The most essential aspect of assessing the uncertainty of purity measurements is the precision. In our model, the variance of purity measurements is a function of the reproducibility of the injector, numerical integration, and baseline noise, which is reflected in three terms, as shown in equation 16. Analysis of the equation offers multiple ways to minimize the variance of purity measurements. The first term of the equation can be minimized by selecting a HPLC instrument with low imprecision of injection. The second term of the equation can be zeroed if the variance of the integration domain is equal to zero, or can be minimized with the use of consistent integration practices. Additional factors minimizing the influence of the second term include a narrow peak width at half height (sharper peaks), and an optimal acquisition rate. A faster acquisition rate will minimize the contribution of this term but it will intensify the noise, which will increase the value of the next term. The influence of the third term can be minimized by decreasing the baseline noise and the width of the integration domain (48,54), which is an expression of the S/N ratio for Gaussian-shaped peaks.
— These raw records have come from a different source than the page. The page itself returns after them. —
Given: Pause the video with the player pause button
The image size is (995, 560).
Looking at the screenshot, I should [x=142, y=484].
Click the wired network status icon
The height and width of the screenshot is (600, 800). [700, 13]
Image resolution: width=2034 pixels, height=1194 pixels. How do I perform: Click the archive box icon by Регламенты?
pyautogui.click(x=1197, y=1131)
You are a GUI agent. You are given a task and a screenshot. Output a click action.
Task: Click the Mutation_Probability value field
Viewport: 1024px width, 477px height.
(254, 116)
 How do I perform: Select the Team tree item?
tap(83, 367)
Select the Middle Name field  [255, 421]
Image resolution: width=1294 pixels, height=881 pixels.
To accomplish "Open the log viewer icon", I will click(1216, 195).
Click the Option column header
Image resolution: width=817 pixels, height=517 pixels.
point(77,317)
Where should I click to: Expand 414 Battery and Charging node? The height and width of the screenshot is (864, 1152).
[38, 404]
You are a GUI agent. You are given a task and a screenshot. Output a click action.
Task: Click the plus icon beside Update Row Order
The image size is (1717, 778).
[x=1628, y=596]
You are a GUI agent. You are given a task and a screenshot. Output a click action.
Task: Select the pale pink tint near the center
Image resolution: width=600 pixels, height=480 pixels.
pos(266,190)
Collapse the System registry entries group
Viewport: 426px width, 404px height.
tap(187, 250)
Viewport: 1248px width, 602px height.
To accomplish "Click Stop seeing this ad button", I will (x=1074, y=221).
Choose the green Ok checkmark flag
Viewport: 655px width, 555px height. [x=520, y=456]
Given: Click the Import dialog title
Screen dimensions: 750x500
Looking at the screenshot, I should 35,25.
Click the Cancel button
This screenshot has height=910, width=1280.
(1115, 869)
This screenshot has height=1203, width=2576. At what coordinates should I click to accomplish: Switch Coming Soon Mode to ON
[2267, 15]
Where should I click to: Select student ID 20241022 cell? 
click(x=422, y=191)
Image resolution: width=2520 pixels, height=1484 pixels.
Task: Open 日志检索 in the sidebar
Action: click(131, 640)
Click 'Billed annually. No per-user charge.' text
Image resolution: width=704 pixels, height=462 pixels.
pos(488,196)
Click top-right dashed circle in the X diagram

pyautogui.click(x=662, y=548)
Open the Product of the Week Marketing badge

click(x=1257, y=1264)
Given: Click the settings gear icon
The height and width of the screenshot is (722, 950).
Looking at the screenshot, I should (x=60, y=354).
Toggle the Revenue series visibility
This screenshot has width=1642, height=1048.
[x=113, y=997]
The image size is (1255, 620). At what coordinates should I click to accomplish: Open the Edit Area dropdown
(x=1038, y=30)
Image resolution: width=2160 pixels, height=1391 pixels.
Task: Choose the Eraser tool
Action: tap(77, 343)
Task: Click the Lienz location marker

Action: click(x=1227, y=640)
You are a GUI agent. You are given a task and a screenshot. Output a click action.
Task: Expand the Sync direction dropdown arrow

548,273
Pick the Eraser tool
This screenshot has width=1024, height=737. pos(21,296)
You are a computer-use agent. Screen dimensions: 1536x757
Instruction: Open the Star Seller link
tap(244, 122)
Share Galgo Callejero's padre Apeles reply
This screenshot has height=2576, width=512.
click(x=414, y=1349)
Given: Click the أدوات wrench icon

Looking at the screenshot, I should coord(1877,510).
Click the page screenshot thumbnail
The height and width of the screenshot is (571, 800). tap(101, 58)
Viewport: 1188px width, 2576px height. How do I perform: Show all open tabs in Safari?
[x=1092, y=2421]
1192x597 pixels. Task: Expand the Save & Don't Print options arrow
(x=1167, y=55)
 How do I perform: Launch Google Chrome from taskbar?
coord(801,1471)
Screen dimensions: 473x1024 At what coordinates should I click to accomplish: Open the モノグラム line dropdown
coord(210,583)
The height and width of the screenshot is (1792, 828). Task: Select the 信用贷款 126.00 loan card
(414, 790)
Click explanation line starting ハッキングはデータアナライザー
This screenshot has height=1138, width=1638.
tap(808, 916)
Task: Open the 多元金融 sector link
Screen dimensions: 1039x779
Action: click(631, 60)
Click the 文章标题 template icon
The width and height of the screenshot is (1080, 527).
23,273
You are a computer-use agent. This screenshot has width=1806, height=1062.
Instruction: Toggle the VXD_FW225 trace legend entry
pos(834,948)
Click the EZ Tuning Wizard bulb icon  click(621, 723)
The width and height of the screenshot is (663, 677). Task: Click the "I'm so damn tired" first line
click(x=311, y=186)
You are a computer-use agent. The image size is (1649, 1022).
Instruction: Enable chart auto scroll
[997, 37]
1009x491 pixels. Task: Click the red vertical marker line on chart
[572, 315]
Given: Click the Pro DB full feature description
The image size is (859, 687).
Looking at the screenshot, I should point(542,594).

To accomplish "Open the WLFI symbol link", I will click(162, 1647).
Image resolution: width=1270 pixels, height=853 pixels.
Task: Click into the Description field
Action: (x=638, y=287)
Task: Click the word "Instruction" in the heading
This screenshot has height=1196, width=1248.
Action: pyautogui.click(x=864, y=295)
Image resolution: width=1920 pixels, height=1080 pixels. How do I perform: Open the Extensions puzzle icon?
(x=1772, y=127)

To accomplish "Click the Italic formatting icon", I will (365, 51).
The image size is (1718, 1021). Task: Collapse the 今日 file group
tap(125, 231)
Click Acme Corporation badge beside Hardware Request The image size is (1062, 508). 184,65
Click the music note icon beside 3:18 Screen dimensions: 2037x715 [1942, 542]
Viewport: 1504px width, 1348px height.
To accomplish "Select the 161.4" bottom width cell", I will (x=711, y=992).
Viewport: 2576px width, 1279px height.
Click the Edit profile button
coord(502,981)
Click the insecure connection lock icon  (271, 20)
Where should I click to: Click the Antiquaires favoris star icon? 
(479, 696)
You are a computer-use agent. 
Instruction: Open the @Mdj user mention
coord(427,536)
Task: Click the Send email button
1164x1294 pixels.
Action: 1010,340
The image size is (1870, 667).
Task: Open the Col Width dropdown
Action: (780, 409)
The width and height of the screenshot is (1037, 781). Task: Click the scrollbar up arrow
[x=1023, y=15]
Overall, high fidelity HPLC, consistent integration practices, and a high S/N ratio can significantly increase the precision of purity measurements.

The UBCI model shows that the most probable variance of experiments is 1/10 of the variance predicted by the UBCI model, even when the measurements are conducted on the same instrument by the same analyst. This has been corroborated by the F-test experiment, which shows that in 21% of cases, the repeat of the experiment executed under the same conditions can differ by an order of magnitude or more. Therefore, one should use extreme caution in using precision as an acceptance criterion in studies involving method equivalency, technology transfer, etc. Additionally, this suggests that the value of precision obtained during method qualification or validation should be treated with a healthy dose of “skepticism” when assessing future uncertainty.

Laboratories that work in a GMP environment are required to produce extensive documentation to show that the method is suitable. Pharmaceutical and bio-pharmaceutical companies “religiously” adhere to these requirements, which inundates industry with an avalanche of validation work that has questionable value toward the future assessment of uncertainty. Our UBCI model of uncertainty provides an alternative that has the potential to reduce the work required to demonstrate method suitability and, in turn, provide greater assurance of the validity of the results from the specific analysis in real time.

Recently, the industry has begun adopting the concept of science based Quality by Design (QbD) to several aspects of the pharmaceutical lifecycle (55). The basic concepts are described in ICH guidelines Q8, Q9 and Q10 (5658). Our methodology is consistent with the spirit of QbD. Perhaps the time is right for the industry to consider the use of a combination of sound science and reasonable risk assessment to change the current practice of the retrospective use of method validation to the new paradigm of live validation of purity methods based on the current information embedded in the chromatogram. While the proposed model may be contentious, as it challenges the way in which method qualification and validation have been traditionally performed, the model is worthy of consideration because it addresses some of the existing limitations of the current method qualification/validation paradigm.